If you drive an electric car more than trivial distances between charges, you likely appreciate a state-of-charge meter (that is, what would be called a fuel-gauge in a petrol car) that is accurate.
When it reports a range of 30 km, you do want to be sure it will actually do this distance. If you run out of fuel in a petrol car, you can get a lift to the nearest petrol station, fill up a can of petrol, return to your car and get going again. With an electric car you need towing.
But there are numerous problems. How quickly your battery discharges will clearly depend on how you drive the car. An estimate of range will make some assumptions about how you are driving, and in what kind of conditions. That’s true in a petrol car too. Better might be to look at the ‘charge remaining’ indicator. (The picture shows a Nissan Leaf dashboard).
But that has problems too. It’s actually a really hard problem to work out how much charge is left in a battery. (I think this question is better framed in terms of ‘how much energy is left in a battery’ but I won’t dwell on that point.) My mobile phone is a good example. Despite (or maybe because of) having put it through a zillion charging cycles, the meter is still unbelievably useless at giving me a decent sense of how long it’s got left. If I charge it overnight it will start at 100% but rapidly fall to about 40% over the next few hours (even if I don’t use it for anything) and then start crawling downwards. After a couple more days of very limited use it might reach 2%, whereupon it will sit at that value for an indeterminate amount of time (I’ve had over a day out of it at 2%) until it decides to shutdown.
So how do you find out how much energy is left in a battery? There are several approaches to the problem. First, one might simply measure the battery voltage. As the stored energy reduces, the voltage reduces too. However, except at near 100% charge and 0% charge, the voltage on many types of batteries doesn’t change much with energy. That means that voltage isn’t a particularly sensitive measure of the remaining energy. A small uncertainty in the voltage translates to a large uncertainty in the energy. The graph below show the case for a lead-acid battery Between 80% and 70% charge, the voltage only drops by about 0.1 V, meaning small changes are hard to measure accurately. Once the voltage begins to drop quickly, you are already in trouble.
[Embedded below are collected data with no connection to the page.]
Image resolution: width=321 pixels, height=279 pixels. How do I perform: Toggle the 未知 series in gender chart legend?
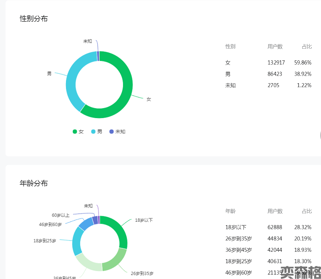point(117,132)
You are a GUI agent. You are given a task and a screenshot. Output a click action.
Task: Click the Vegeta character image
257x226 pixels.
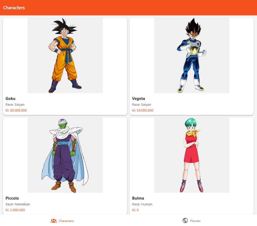click(x=192, y=55)
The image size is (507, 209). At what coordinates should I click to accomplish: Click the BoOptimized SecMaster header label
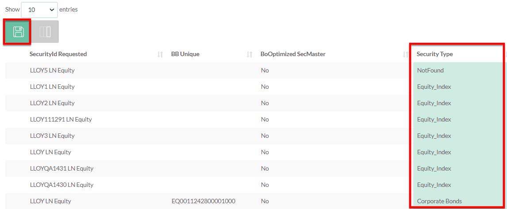coord(293,54)
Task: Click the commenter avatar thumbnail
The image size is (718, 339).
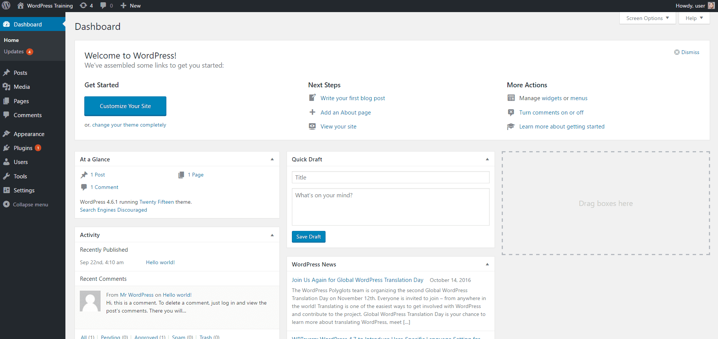Action: tap(90, 301)
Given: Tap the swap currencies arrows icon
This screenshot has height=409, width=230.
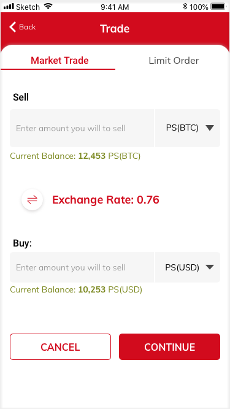Looking at the screenshot, I should point(32,200).
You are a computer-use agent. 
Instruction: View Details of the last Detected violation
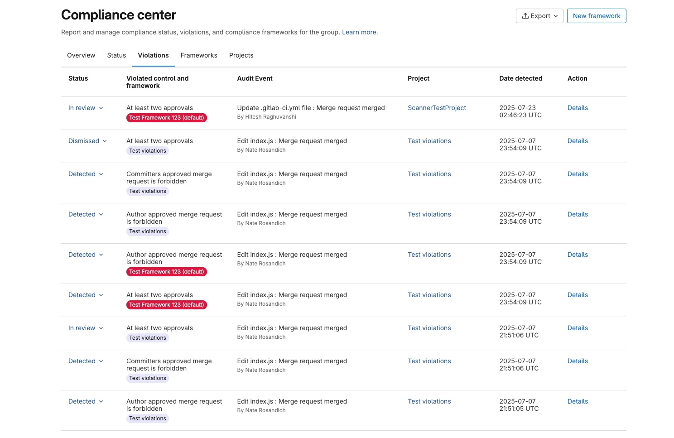pos(577,401)

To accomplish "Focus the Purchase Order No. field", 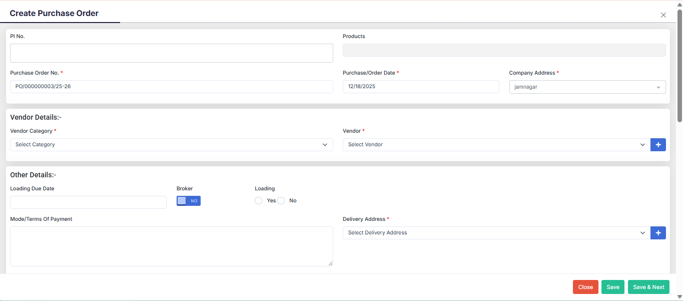I will click(x=171, y=87).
Another approach is ‘coulomb counting’. A coulomb is a unit of electric charge. By measuring the current drawn from the battery, one can integrate it with time (find the area under the current against time graph) to find the total charge that has been drawn. Since measuring current is reasonably straightforward and accurate, this approach is reasonable.
One can also carry out impedance spectroscopy – by measuring the changes in voltage for small changes in current at different frequencies we can get a measure of the charge in the battery. Impedance monitoring can also give a good measure of the state-of-health of the battery – i.e. when it’s about to fail.
However, even coulomb-counting has some conceptual difficulties. That’s because a battery doesn’t act purely as a charge storage device. Batteries have a resistive part to them, meaning that not all the energy you put in when charging will be recovered. Some energy is lost to heat. The same is true for supercapacitors. Normally, we’d expect capacitors to simply store charge, but supercapacitors are, in practice, not quite like capacitors. They obey fractional calculus. In a pure capacitor, the rate of change of voltage is just proportional to the current through them. So, for example, if you draw out a constant current, the voltage over the capacitor drops at a constant rate. But in a supercapacitor, the rate of change of voltage is not quite proportional to the current. Mathematically, the n-th derivative of voltage, where n is not quite 1 (maybe about 0.98 in practice) is what is proportional to current.
Fractional derivatives are a bit of a handful in calculus but the maths exists and they appear to describe supercapacitor and battery behaviour pretty well. But conceptually they carry a sting in the tail – the state of charge now becomes a function of not just the voltage now, but depends on the entire history of the voltage. That is, just measuring the voltage of a fractional element isn’t going to tell you the charge or energy left in it. We are going to need to know the entire history of the voltage to work it out. That point alone means making a battery-meter that actually works a very hard problem indeed.